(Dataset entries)
━━━━━━━━━━━━━━━━
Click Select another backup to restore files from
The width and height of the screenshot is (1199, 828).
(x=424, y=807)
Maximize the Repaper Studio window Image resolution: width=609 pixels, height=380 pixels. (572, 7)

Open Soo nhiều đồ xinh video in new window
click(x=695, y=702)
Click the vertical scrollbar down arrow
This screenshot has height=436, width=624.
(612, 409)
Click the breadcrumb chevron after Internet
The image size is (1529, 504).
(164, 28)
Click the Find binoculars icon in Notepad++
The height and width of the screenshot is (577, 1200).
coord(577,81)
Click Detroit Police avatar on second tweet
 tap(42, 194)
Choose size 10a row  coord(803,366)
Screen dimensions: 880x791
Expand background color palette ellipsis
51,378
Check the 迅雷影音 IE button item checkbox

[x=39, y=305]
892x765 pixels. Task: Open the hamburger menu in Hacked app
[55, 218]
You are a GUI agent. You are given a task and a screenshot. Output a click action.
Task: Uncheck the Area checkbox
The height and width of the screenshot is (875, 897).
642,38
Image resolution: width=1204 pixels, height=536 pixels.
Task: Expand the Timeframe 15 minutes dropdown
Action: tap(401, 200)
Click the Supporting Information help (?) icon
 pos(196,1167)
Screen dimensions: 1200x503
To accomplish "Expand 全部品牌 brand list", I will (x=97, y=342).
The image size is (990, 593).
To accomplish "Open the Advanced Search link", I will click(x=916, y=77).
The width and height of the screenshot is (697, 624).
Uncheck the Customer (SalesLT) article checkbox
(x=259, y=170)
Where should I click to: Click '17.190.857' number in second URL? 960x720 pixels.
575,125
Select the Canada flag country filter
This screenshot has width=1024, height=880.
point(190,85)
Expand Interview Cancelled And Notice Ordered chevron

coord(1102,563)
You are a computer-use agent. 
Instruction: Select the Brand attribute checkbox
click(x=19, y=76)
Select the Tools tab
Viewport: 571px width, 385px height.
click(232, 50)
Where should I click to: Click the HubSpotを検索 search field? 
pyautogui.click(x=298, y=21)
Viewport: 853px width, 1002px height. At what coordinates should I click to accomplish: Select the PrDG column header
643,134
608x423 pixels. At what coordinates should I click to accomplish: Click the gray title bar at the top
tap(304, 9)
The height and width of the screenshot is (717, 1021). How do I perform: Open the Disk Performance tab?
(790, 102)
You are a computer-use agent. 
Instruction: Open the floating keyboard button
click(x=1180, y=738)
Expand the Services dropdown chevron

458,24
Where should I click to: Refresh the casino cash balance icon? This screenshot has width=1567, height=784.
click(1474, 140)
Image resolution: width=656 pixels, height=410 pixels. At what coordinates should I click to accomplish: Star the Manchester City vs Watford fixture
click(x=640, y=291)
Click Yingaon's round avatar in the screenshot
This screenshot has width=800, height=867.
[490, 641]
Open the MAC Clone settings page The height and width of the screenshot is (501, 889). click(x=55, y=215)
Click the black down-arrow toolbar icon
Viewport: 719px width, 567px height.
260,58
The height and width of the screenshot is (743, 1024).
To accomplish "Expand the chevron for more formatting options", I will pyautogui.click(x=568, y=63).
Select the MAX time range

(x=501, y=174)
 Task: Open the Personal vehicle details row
━━━━━━━━━━━━━━━━
Could you return all of the entries exactly as they stand?

### Written answer
Click Select another backup to restore files from
The width and height of the screenshot is (1199, 828).
(x=424, y=807)
Maximize the Repaper Studio window Image resolution: width=609 pixels, height=380 pixels. (572, 7)

Open Soo nhiều đồ xinh video in new window
click(x=695, y=702)
Click the vertical scrollbar down arrow
This screenshot has height=436, width=624.
(612, 409)
Click the breadcrumb chevron after Internet
The image size is (1529, 504).
(164, 28)
Click the Find binoculars icon in Notepad++
The height and width of the screenshot is (577, 1200).
coord(577,81)
Click Detroit Police avatar on second tweet
 tap(42, 194)
Choose size 10a row  coord(803,366)
Screen dimensions: 880x791
Expand background color palette ellipsis
51,378
Check the 迅雷影音 IE button item checkbox

[x=39, y=305]
892x765 pixels. Task: Open the hamburger menu in Hacked app
[55, 218]
You are a GUI agent. You are given a task and a screenshot. Output a click action.
Task: Uncheck the Area checkbox
The height and width of the screenshot is (875, 897).
642,38
Image resolution: width=1204 pixels, height=536 pixels.
Task: Expand the Timeframe 15 minutes dropdown
Action: tap(401, 200)
Click the Supporting Information help (?) icon
 pos(196,1167)
Screen dimensions: 1200x503
To accomplish "Expand 全部品牌 brand list", I will (x=97, y=342).
The image size is (990, 593).
To accomplish "Open the Advanced Search link", I will click(x=916, y=77).
The width and height of the screenshot is (697, 624).
Uncheck the Customer (SalesLT) article checkbox
(x=259, y=170)
Where should I click to: Click '17.190.857' number in second URL? 960x720 pixels.
575,125
Select the Canada flag country filter
This screenshot has width=1024, height=880.
point(190,85)
Expand Interview Cancelled And Notice Ordered chevron

coord(1102,563)
You are a computer-use agent. 
Instruction: Select the Brand attribute checkbox
click(x=19, y=76)
Select the Tools tab
Viewport: 571px width, 385px height.
click(232, 50)
Where should I click to: Click the HubSpotを検索 search field? 
pyautogui.click(x=298, y=21)
Viewport: 853px width, 1002px height. At what coordinates should I click to accomplish: Select the PrDG column header
643,134
608x423 pixels. At what coordinates should I click to accomplish: Click the gray title bar at the top
tap(304, 9)
The height and width of the screenshot is (717, 1021). How do I perform: Open the Disk Performance tab?
(790, 102)
You are a computer-use agent. 
Instruction: Open the floating keyboard button
click(x=1180, y=738)
Expand the Services dropdown chevron

458,24
Where should I click to: Refresh the casino cash balance icon? This screenshot has width=1567, height=784.
click(1474, 140)
Image resolution: width=656 pixels, height=410 pixels. At what coordinates should I click to accomplish: Star the Manchester City vs Watford fixture
click(x=640, y=291)
Click Yingaon's round avatar in the screenshot
This screenshot has width=800, height=867.
[490, 641]
Open the MAC Clone settings page The height and width of the screenshot is (501, 889). click(x=55, y=215)
Click the black down-arrow toolbar icon
Viewport: 719px width, 567px height.
260,58
The height and width of the screenshot is (743, 1024).
To accomplish "Expand the chevron for more formatting options", I will pyautogui.click(x=568, y=63).
Select the MAX time range

(x=501, y=174)
 Task: Open the Personal vehicle details row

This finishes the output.